Of Hollywood and Hobbits: The Reactionary Politics of 'Transcendence'

Of Hollywood and Hobbits: The Reactionary Politics of 'Transcendence'

Only Hollywood would make a movie in which the end of the Internet–indeed, the end of electricity itself–is treated as a happy outcome. Oh, sorry, was that a spoiler of sorts? Well, not really, because that happy ending is shown in the very first scene of the movie; everything we are about to see in the film is a flashback.

In any case, the storyline of “Transcendence” is anything but transcendent; it’s likely to seem familiar–very familiar. Indeed, it’s a vaguely Frankensteinian melange of such past films as “Donovan’s Brain,” “Colossus: The Forbin Project,”“The Fly,” and about a million other good-inventor-gone-bad sci-fi shows.

“Transcendence” stars Johnny Depp as a computer scientist who is on the edge of big breakthroughs in artificial intelligence–the idea of curing cancer and Alzheimer’s is mentioned–when he is mortally wounded by a Luddite eco-terrorist’s bullet. In his remaining few days, his wife and best friend download his living brain into a computer so that when he dies, he can be resurrected, as it were, as a computer avatar.   

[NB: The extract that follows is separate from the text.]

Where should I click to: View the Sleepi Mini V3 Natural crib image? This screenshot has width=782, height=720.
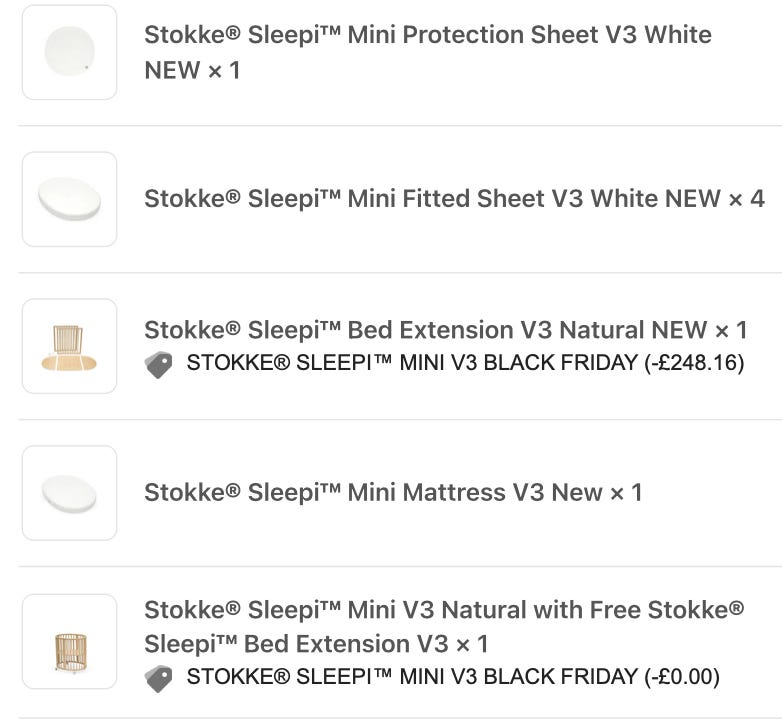(70, 641)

Such a man-machine fusion seems inevitable, and, in the case of saving the mind of a genius who can save others, the idea seems downright desirable. Back in 1993, the science fiction writer Vernor Vinge described this forthcoming fusion as “The Singularity,” and that name has stuck. In Silicon Valley, there’s even a Singularity University, focusing on all aspects of technological progress.  

Yet in this movie, nothing good comes out of progress. The Depp-download character quickly turns malevolent, and so his wife and best friend–make that former best friend–resolve to switch him off. Indeed, in that unplugging effort, they are joined not only by the FBI but also by the same Luddites who shot Depp in the first place. That’s right: in Hollywood’s worldview, the government and the radical greens are properly on the same side, fighting against advancing technology. 

Okay, so “Transcendence” is only a movie, and one shouldn’t allow oneself to get too worked up over movies. Yet still, in a perverse way, the film stands out, because it is so utterly reactionary in its outlook. Yes, Hollywood chooses to pride itself on its “progressive” politics, but as movies such as this suggest, the real mindset is deeply regressive.